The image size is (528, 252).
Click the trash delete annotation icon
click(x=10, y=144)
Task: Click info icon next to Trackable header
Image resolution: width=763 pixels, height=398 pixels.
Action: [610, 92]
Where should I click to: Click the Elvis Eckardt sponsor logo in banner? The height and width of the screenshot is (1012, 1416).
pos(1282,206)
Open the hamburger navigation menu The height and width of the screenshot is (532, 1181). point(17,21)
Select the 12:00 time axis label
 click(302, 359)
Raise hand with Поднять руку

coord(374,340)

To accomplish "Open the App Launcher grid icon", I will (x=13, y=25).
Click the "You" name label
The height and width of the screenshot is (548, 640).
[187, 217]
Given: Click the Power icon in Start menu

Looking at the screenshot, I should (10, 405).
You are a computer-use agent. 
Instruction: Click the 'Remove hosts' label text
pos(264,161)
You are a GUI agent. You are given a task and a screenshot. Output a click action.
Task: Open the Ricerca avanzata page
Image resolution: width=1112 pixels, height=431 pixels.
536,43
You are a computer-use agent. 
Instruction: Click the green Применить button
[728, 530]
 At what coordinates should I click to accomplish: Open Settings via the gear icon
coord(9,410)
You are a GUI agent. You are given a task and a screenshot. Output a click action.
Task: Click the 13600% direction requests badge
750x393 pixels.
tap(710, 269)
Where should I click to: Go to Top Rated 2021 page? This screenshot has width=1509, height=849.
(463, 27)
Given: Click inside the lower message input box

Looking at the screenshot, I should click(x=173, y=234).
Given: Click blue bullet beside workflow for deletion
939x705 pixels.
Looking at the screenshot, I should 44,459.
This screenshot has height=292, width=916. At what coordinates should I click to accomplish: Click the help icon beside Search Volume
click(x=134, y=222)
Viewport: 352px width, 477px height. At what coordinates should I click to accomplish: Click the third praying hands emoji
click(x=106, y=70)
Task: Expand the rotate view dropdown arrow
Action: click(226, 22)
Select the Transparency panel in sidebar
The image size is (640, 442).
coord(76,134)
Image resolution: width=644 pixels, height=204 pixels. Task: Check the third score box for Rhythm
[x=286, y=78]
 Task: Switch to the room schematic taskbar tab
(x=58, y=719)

....

> **Problem details**
All the records above need to be transcribed exactly and in full.

> **Solution for this exercise**
The image size is (528, 252).
Click the trash delete annotation icon
click(x=10, y=144)
Task: Click info icon next to Trackable header
Image resolution: width=763 pixels, height=398 pixels.
Action: [610, 92]
Where should I click to: Click the Elvis Eckardt sponsor logo in banner? The height and width of the screenshot is (1012, 1416).
pos(1282,206)
Open the hamburger navigation menu The height and width of the screenshot is (532, 1181). point(17,21)
Select the 12:00 time axis label
 click(302, 359)
Raise hand with Поднять руку

coord(374,340)

To accomplish "Open the App Launcher grid icon", I will (x=13, y=25).
Click the "You" name label
The height and width of the screenshot is (548, 640).
[187, 217]
Given: Click the Power icon in Start menu

Looking at the screenshot, I should (10, 405).
You are a computer-use agent. 
Instruction: Click the 'Remove hosts' label text
pos(264,161)
You are a GUI agent. You are given a task and a screenshot. Output a click action.
Task: Open the Ricerca avanzata page
Image resolution: width=1112 pixels, height=431 pixels.
536,43
You are a computer-use agent. 
Instruction: Click the green Применить button
[728, 530]
 At what coordinates should I click to accomplish: Open Settings via the gear icon
coord(9,410)
You are a GUI agent. You are given a task and a screenshot. Output a click action.
Task: Click the 13600% direction requests badge
750x393 pixels.
tap(710, 269)
Where should I click to: Go to Top Rated 2021 page? This screenshot has width=1509, height=849.
(463, 27)
Given: Click inside the lower message input box

Looking at the screenshot, I should click(x=173, y=234).
Given: Click blue bullet beside workflow for deletion
939x705 pixels.
Looking at the screenshot, I should 44,459.
This screenshot has height=292, width=916. At what coordinates should I click to accomplish: Click the help icon beside Search Volume
click(x=134, y=222)
Viewport: 352px width, 477px height. At what coordinates should I click to accomplish: Click the third praying hands emoji
click(x=106, y=70)
Task: Expand the rotate view dropdown arrow
Action: click(226, 22)
Select the Transparency panel in sidebar
The image size is (640, 442).
coord(76,134)
Image resolution: width=644 pixels, height=204 pixels. Task: Check the third score box for Rhythm
[x=286, y=78]
 Task: Switch to the room schematic taskbar tab
(x=58, y=719)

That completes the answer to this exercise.